The ethnography aspect of A Not So Friendly Guide to the Ghetto is probably the most interesting part to an outsider like me, or at the very least the most accessible part. And it does not paint a pretty picture. The most noticeable characteristics described in the ghetto is the presence of extremely violent people who make life difficult and dangerous for everyone else. They are violent on a very high level precisely because they don’t lead long-term sustainable lives. Ed mentions that many of these violent people have a life expectancy of about 23. He doesn’t say so explicitly, but one gets the sense it’s that long in part because such people spend most of their time after the age of about 16 in prison where they don’t get to shoot or stab each other (nearly so often).

This reminds me of the Coolio song, Gangsta’s Paradise. All of it is an interesting song, but I’m especially reminded of the lyric, “I’m 23 now will I live to see 24 the way things is going I don’t know.”
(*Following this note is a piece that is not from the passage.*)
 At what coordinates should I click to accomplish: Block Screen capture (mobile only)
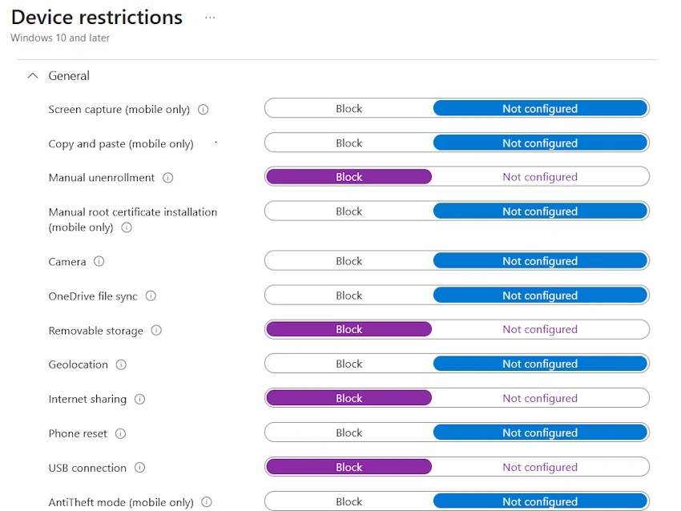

Where this hyper-violence comes from is an interesting question. Ed doesn’t give answers, but he seems to (implicitly) reject the cycle-of-violence answer which a lot of people like. I don’t mean that he suggests it’s causeless, but rather he doesn’t seem—and this is my read of him, not anything he said explicitly—to believe that the violence is an unavoidable trap that those trapped by it can do nothing to escape. Some of the social critique may be relevant here, and can be more broadly applicable than just to the specific community being directly discussed by considering what behaviors and trends in the reader’s community—whatever community that might be—might lead to similar encouragements to violence in the least stable members of that community.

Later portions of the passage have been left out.